Ie me mariay à trente trois ans, et louë l’opinion de trente cinq, qu’on dit estre d’Aristote. Platon ne veut pas qu’on se marie auant les trente, II, 26.
MÉDECIN, MÉDECINE (MAUX, MALADIE).
Il y auoit en Ægypte vne loy plus iuste, par laquelle le medecin prenoit son patient en charge les trois premiers iours, aux perils et fortunes du patient: mais les trois iours passez, c’estoit aux siens propres, III, 42.

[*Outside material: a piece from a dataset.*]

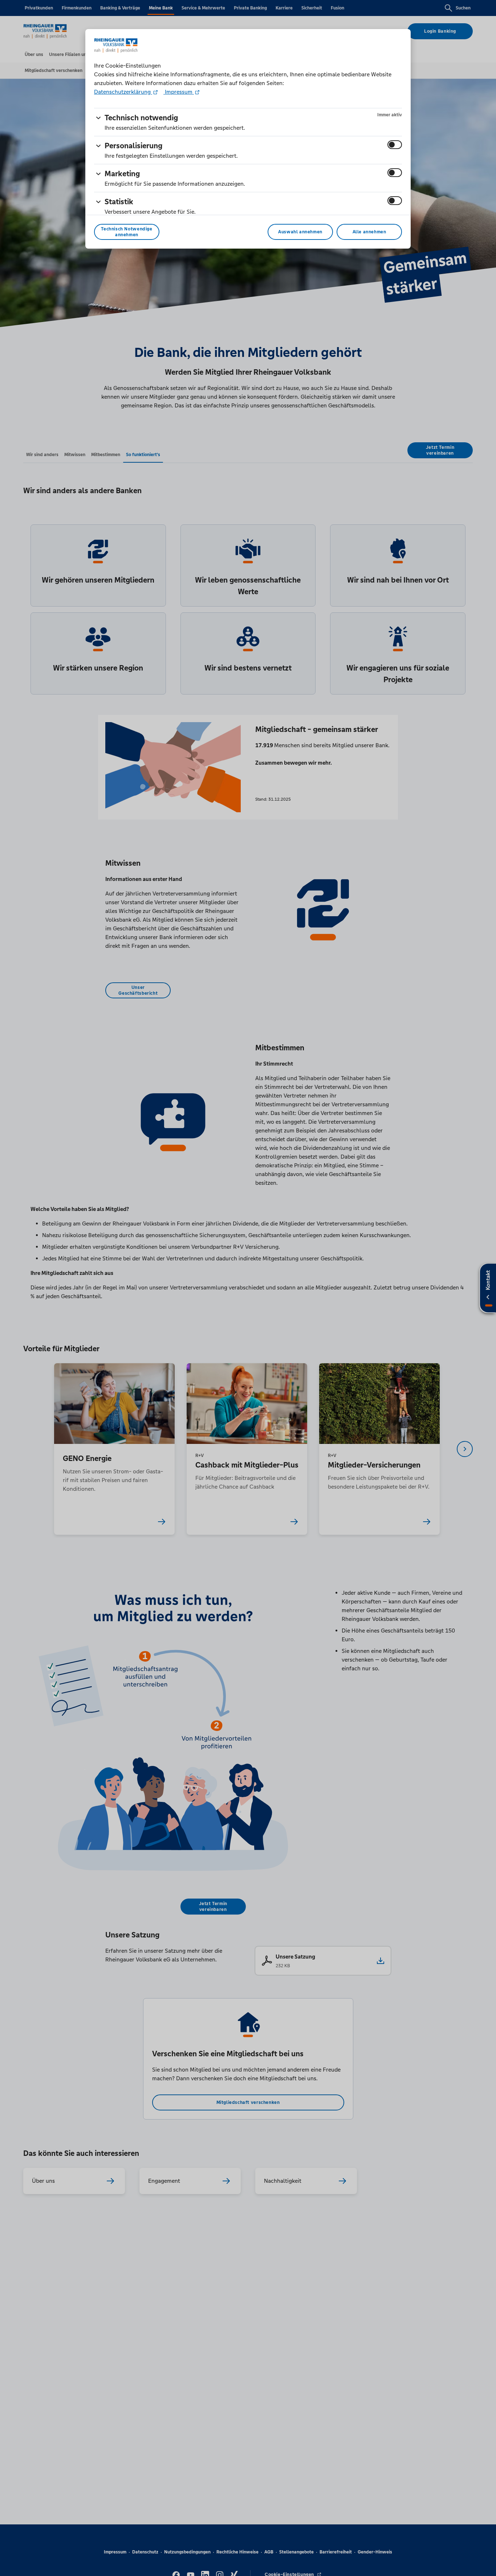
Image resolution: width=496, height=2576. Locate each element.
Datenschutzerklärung (123, 91)
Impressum (178, 91)
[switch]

L’experience est proprement sur son fumier au subiect de la medecine, où la raison luy quitte la place. Tybère disoit, que quiconque auoit vescu vingt ans, se deuoit respondre des choses qui luy estoient nuisibles ou salutaires, et se sçauoir conduire sans medecine. Et le pouuoit auoir apprins de Socrates: lequel conseillant à ses disciples soigneusement, et comme vn tres principal estude, l’estude de leur santé, adioustoit, qu’il estoit malaisé, qu’vn homme d’entendement, prenant garde à ses exercices, à son boire et à son manger, ne discernast mieux que tout medecin, ce qui luy estoit bon ou mauuais, III, 628.

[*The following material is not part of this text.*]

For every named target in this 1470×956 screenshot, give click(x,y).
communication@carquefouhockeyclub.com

C’est de mal’heur que la science la plus importante qui soit en nostre vsage, comme celle qui a charge de nostre conseruation et santé, soit la plus incertaine, la plus trouble, et agitée de plus de changemens, III, 46.
Les Ægyptiens auoient raison de reiecter ce general mestier de medecin, et descoupper cette profession à chaque maladie, à chasque partie du corps son œuurier. Cette partie en estoit bien plus proprement et moins confusement traictée, de ce qu’on ne regardoit qu’à elle specialement. Les nostres ne s’aduisent pas, que, qui pouruoid à tout, ne pouruoid à rien: que la totale police de ce petit monde, leur est indigestible, III, 54.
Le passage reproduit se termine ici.